In Dortmund ist man ziemlich stolz auf den eigenen „Tatort”.
Es ist wirklich ganz rührend, wie glücklich die da alle sind. Einmal wollte ich auch mit einem alten Schulkollegen in ein Dortmunder Restaurant gehen. Da war eine Frau, die mich gleich erkannte: „Ach, da isser! Unser Kommissar! Komm her, lass’ dich mal drücken.” Die umarmte mich sofort. So was passiert nur im Ruhrpott.
Sie kommen ja selbst aus Herdecke. Aus erster Hand: Was hat der Pott zu bieten?
Einen direkten, humorvollen Menschenschlag. Und diese gigantische, von Menschenhand geformte Industrielandschaft, die ist wirklich was Besonderes. Das muss man sehen. Es sind ja nicht nur Zechen, es sind ja auch Kokereien, Halden, Stahlwerke. Es ist halt keine Gegend, die mit einer pittoresken Innenstadt aufwartet. Man weiß ja nicht einmal genau, ob es viele Städte sind oder eine einzige Riesenstadt. Und für alle, die es immer noch nicht kapiert haben: Es ist unglaublich grün da!
Wie schafft denn der Ruhrpott Ihrer Meinung nach den Spagat zwischen Tradition und Moderne?
Glücklicherweise hat man kapiert, dass diese alten Relikte genutzt und umgewandelt werden sollten. Die waren alle kurz vorm Abriss! Das wäre fatal gewesen. Man erkennt die Arbeitersiedlungen noch. Aber natürlich hat Dortmund mit den gleichen Problemen zu kämpfen wie andere Großstädte auch.
Die wären?
Die nichtssagenden Gewerbegebiete mit Discountern und riesigen Parkplätzen davor. Ich bin auch kein Fan von diesen Einkaufspassagen, die man in die Innenstädte knallt. Dadurch sterben die anderen Läden. Wenn das Leben nicht mehr in öffentlichen Räumen, auf freien Plätzen stattfindet, sondern in gesichtslosen, klimatisierten Shoppingmalls, dann geht bei mir die Hutschnur hoch. Aber Shoppingmalls und Discounter sind kein Dortmund-spezifisches Problem.
Wobei gerade im Ruhrgebiet derzeit die sogenannten Büdchen aussterben.
Die sind was Besonderes.
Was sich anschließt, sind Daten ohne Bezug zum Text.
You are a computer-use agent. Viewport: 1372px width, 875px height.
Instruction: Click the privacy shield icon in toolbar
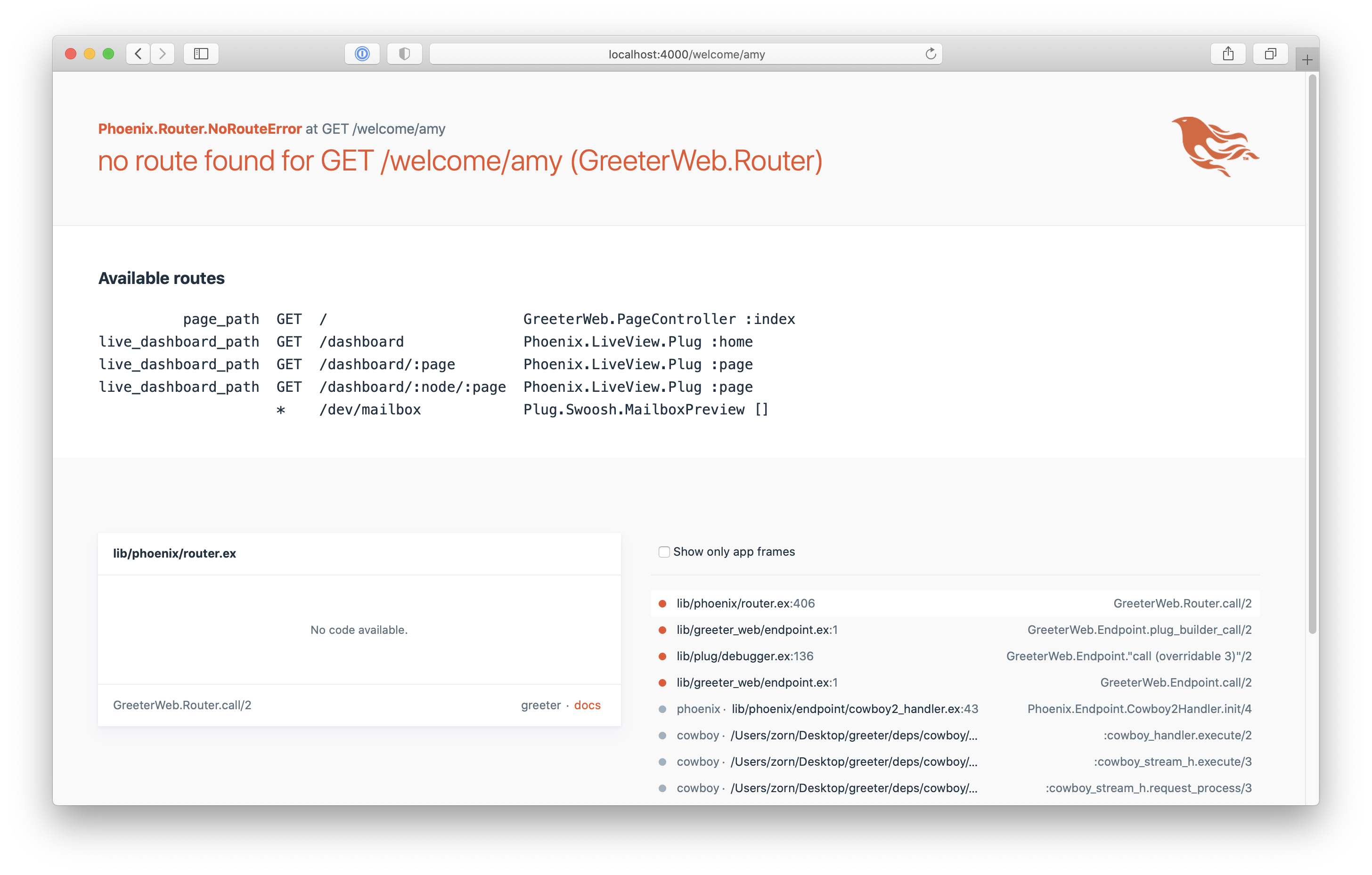coord(405,54)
Nicht nur visuell, sondern das war auch ein sozialer Treffpunkt. Eigentlich wollte man nur kurz raus, eine Zeitung holen, und blieb dann eine ganze Weile da. Im Ruhrpott kommt man eben immer schnell ins Quasseln. Meine Familie hatte in Herdecke ja sogar eine Pommesbude.
Mit einer eigenen Pommesbude waren Sie doch bestimmt der King in der Grundschule!
Nein, war ich nicht. Ich war immer wahnsinnig schüchtern.
Vom schüchternen Jungen zum Star ist es dann doch ein weiter Weg...
... und das ganz ohne Pommesbude!
Was hat sich denn da in der Zwischenzeit getan?
Naja, irgendwann taut man eben auf. Die Liebe zum Clownesken und zum Theater habe ich noch auf der Grundschule entdeckt.
Und jetzt?
Jetzt sind die ersten zwei Filme gedreht, und ich kann mich zurücklehnen und schauen, wie’s denn so ankommt. Ich bin gespannt, denn der „Tatort” kommt nicht so ranschmeißerisch daher. Außerdem wollen wir einige kontinuierliche Bögen erzählen. Nicht nur in der Entwicklung der Figuren, sondern auch in der Handlung. Wobei natürlich weiterhin jede Folge für sich selbst stehen wird.
Soll mit dem neuen Konzept auch ein jüngeres Publikum angesprochen werden?
Ich hoffe natürlich, dass auch die Älteren nicht abschalten! Aber durch das Viererteam und das Tempo, durch die etwas andere Bildästhetik hoffe ich, dass dieser „Tatort” auch Jüngere anspricht.